Goal
Rewrite all of the records below, replacing "The height and width" with "The dimensions" and changing nothing else. Leave the pictures out.

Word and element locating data
..............................

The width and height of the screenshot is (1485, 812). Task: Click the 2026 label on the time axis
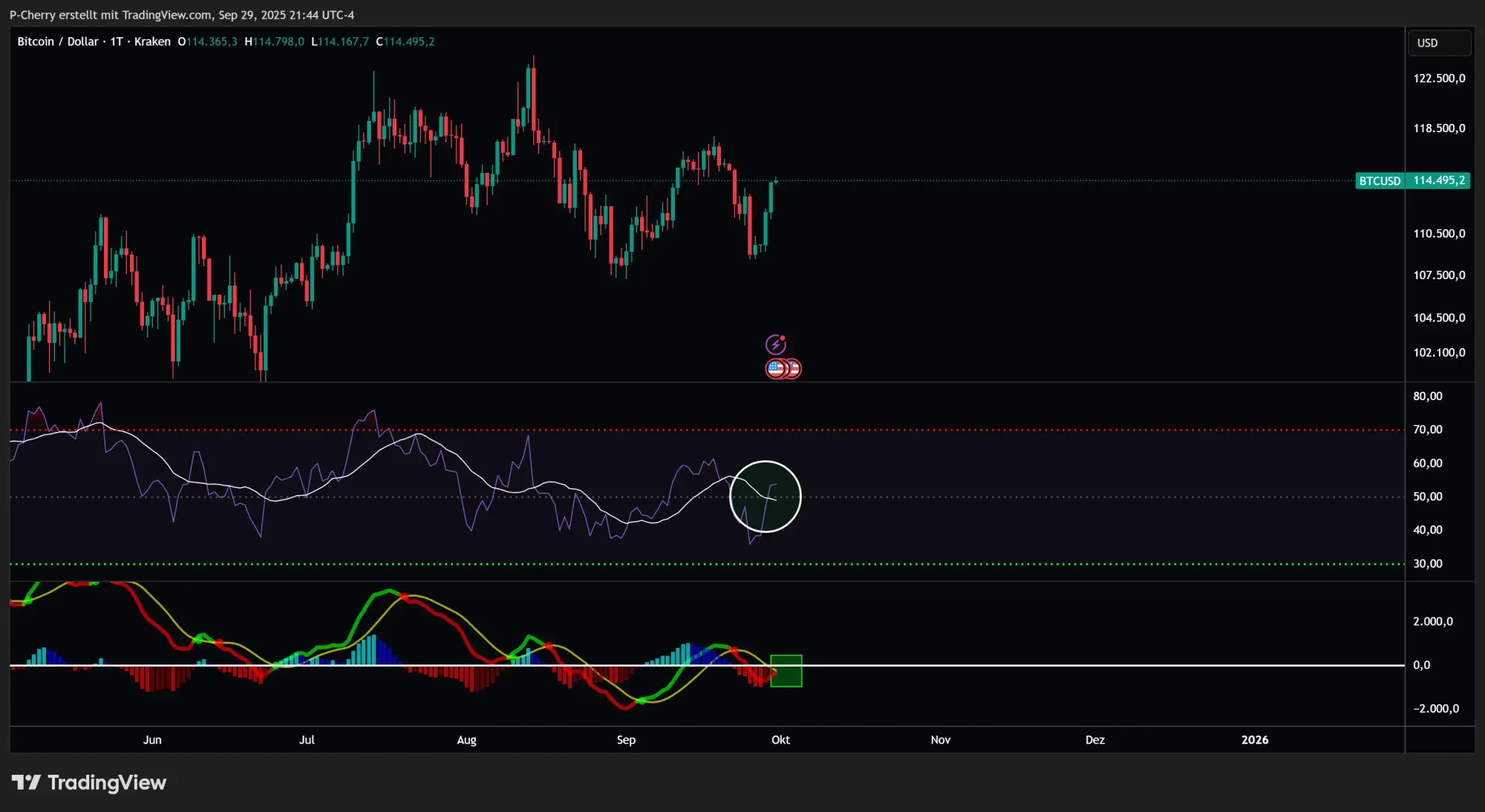(1254, 740)
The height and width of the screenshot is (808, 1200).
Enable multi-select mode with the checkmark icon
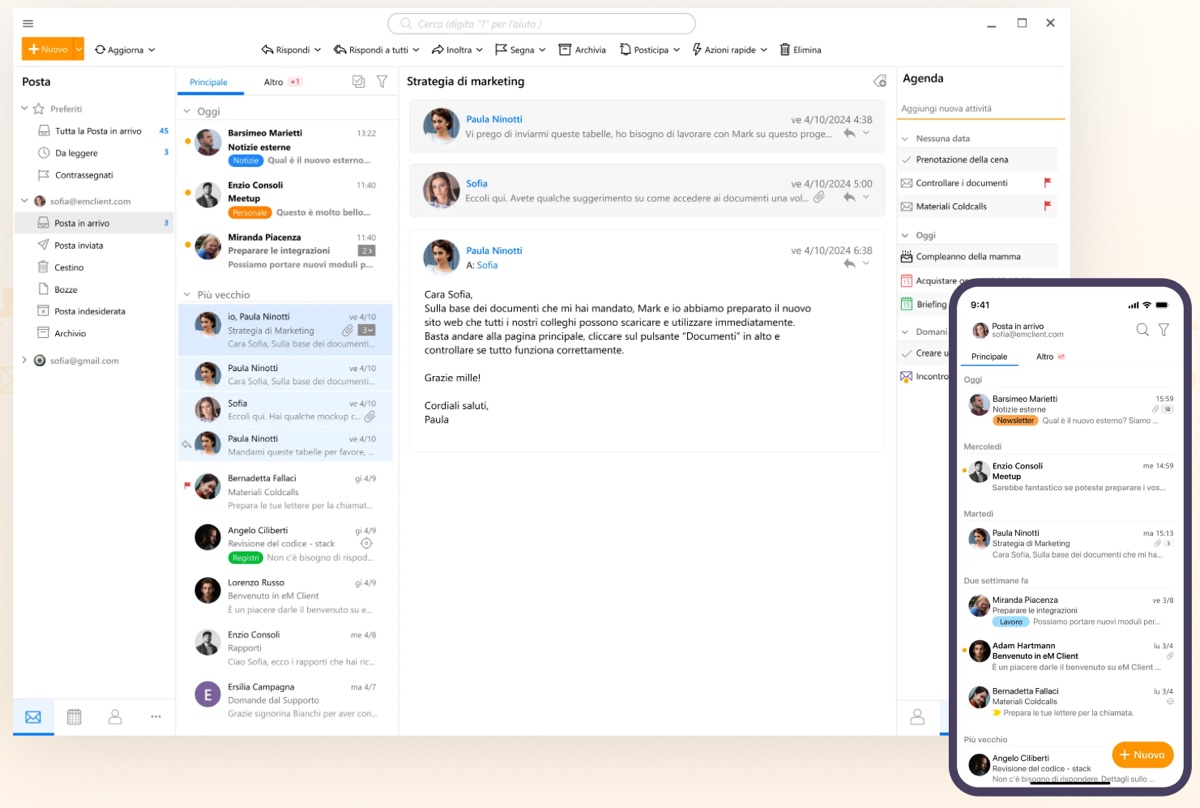[x=357, y=81]
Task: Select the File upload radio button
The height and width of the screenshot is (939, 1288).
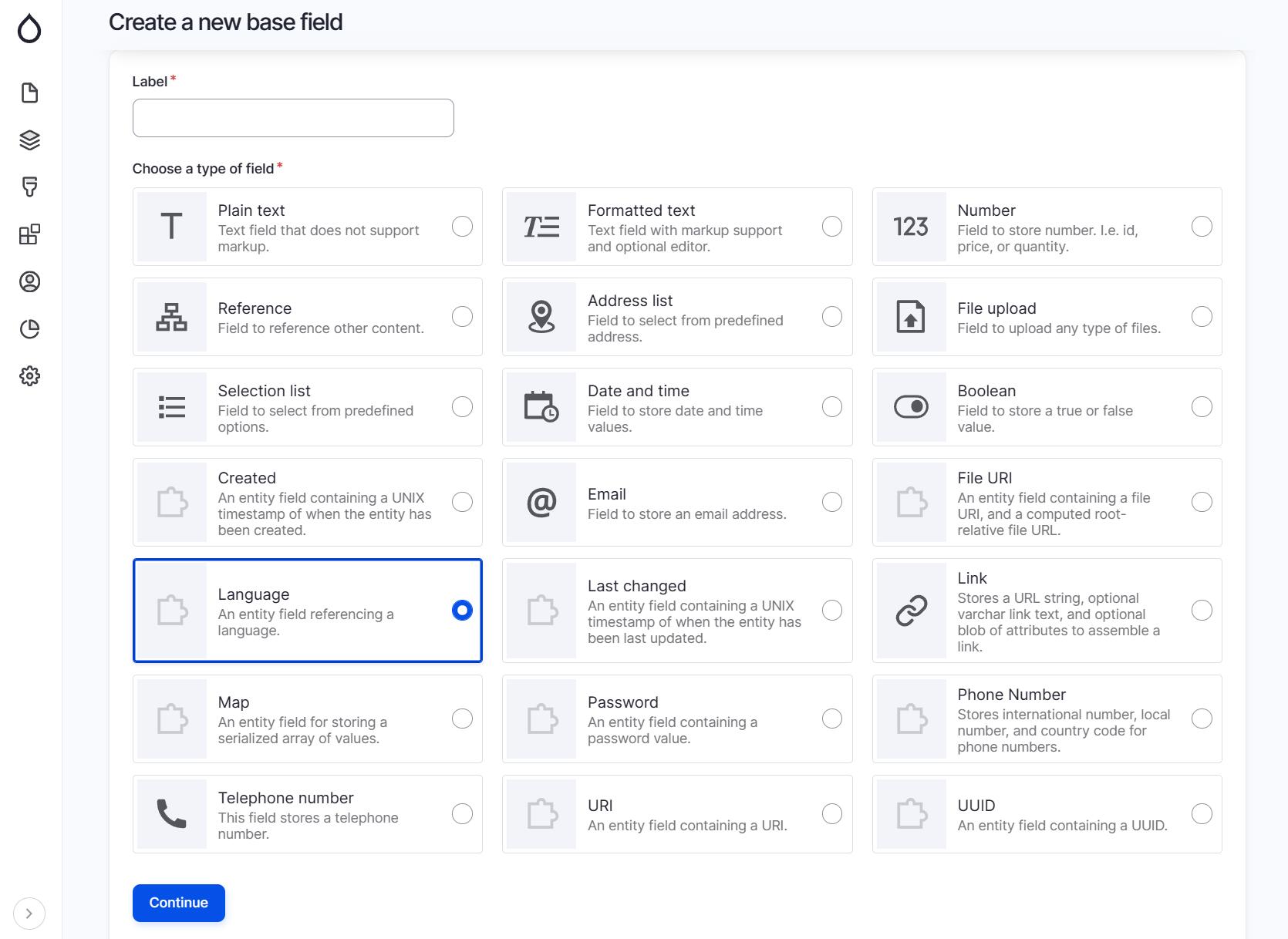Action: (x=1201, y=317)
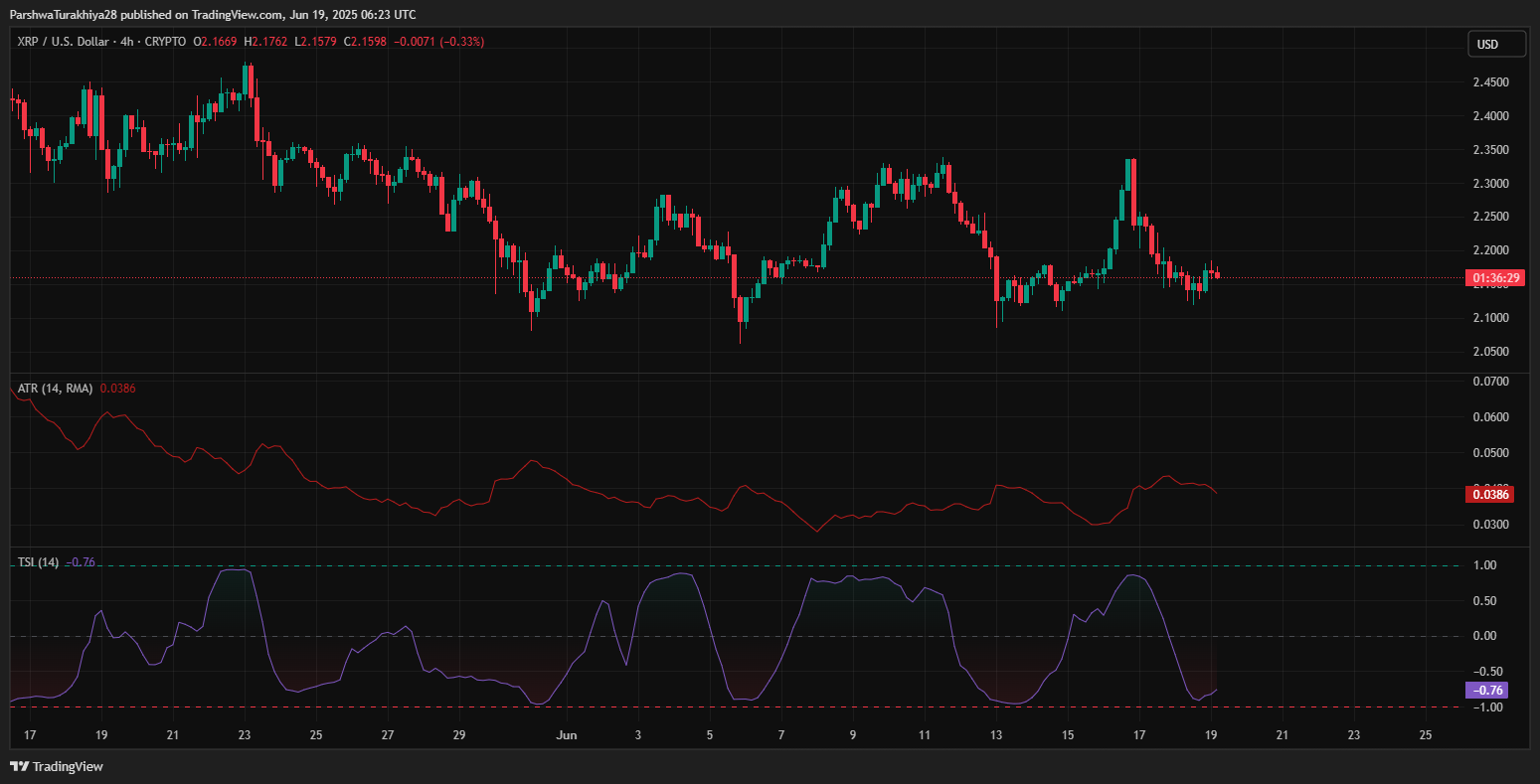The image size is (1540, 784).
Task: Click the 2.0500 price scale label
Action: [1490, 352]
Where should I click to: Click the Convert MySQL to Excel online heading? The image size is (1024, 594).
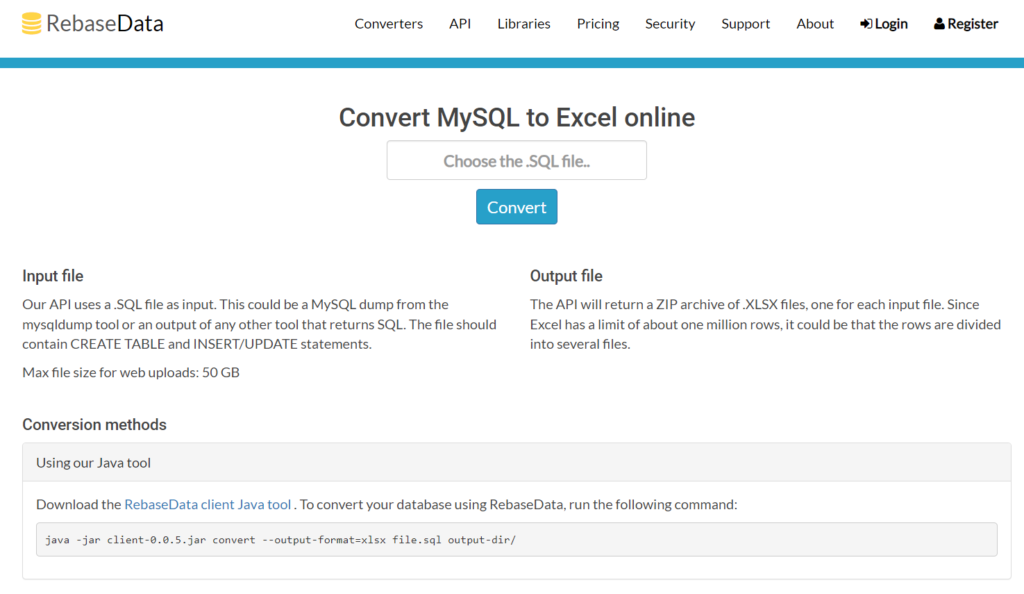coord(517,117)
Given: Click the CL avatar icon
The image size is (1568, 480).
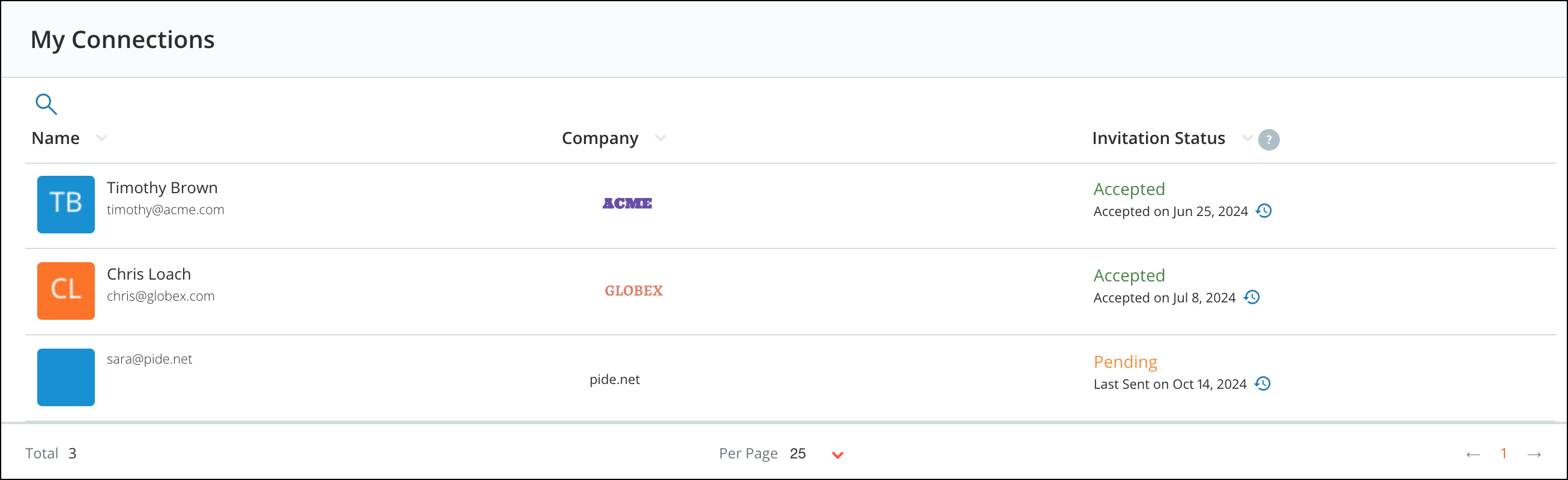Looking at the screenshot, I should point(66,291).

..............................

Task result
The width and height of the screenshot is (1485, 812). Task: Click the 2026 label on the time axis
(1254, 740)
The dimensions of the screenshot is (808, 1200).
Enable multi-select mode with the checkmark icon
[x=357, y=81]
Task: Select the File upload radio button
The dimensions of the screenshot is (939, 1288).
Action: (x=1201, y=317)
The image size is (1540, 784).
Task: Click the 2.0500 price scale label
Action: [1490, 352]
Where should I click to: Click the Convert MySQL to Excel online heading? The image size is (1024, 594).
coord(517,117)
Given: Click the CL avatar icon
The image size is (1568, 480).
Looking at the screenshot, I should point(66,291).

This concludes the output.